Forum: CFEngine Help
Subject: Re: CFEngine Help: Re: controlling redhat-style startup services via
chkconfig
Author: matt_garman
Link to topic: https://cfengine.com/forum/read.php?3,24170,24171#msg-24171
Jesse Becker Wrote:
-------------------------------------------------------
> You can't do this (easily) because vars: promises
> are processed before
> classes: promises. Thus, but the time you have
> defined the "needs_ntp"
> class, it's too late--you've already processed the
> vars: definitions.
>
> You have at least two possible workarounds:
>
> 1) use hard classes in vars:. This works because
> hard classes are
> defined before the processing of the promises.
>
> 2) do some trickery with isvariable() when
> defining classes to create
> what I call a "guard" class, then use that to
> define a variable in the
> next pass through the bundle. It's complicated
> and ugly.
Regarding (2), I don't really understand what you're saying, but I'll take your
word that it's "complicated and ugly" and therefore not something I want to
pursue. :)
So, somewhat for posterity, what you mean by (1) is this:
vars:
# can't use soft class "need_ntp" here, because class promises
# are determined after var promises.
linux|cfengine_3:: "service" slist => { "ntpd", "named" };
!(linux|cfengine_3):: "service" slist => { "named" };
And that does exactly what I want, at least the outcome is what I want.
So, now: what is the rationale behind processing vars: promises before classes:
promises?
And secondly, is there an overall cleaner, simpler and easily-maintainable
approach to the problem I'm trying to solve?
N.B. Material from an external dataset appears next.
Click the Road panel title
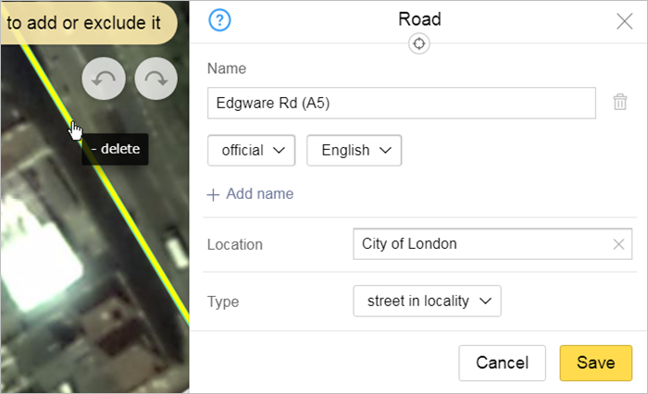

That is, all my servers have some
common subset of services that I want to have run at startup. But then there
are a handful of servers that additionally need service1, another handful that
need service2, and another small handful that need service3.
I guess I could have a promise for all the common services, and then a
per-service promise for each special case. But as a programmer, that feels a
lot like code duplication.
Any hints or advice? I can't imagine this being an uncommon scenario.
Thanks!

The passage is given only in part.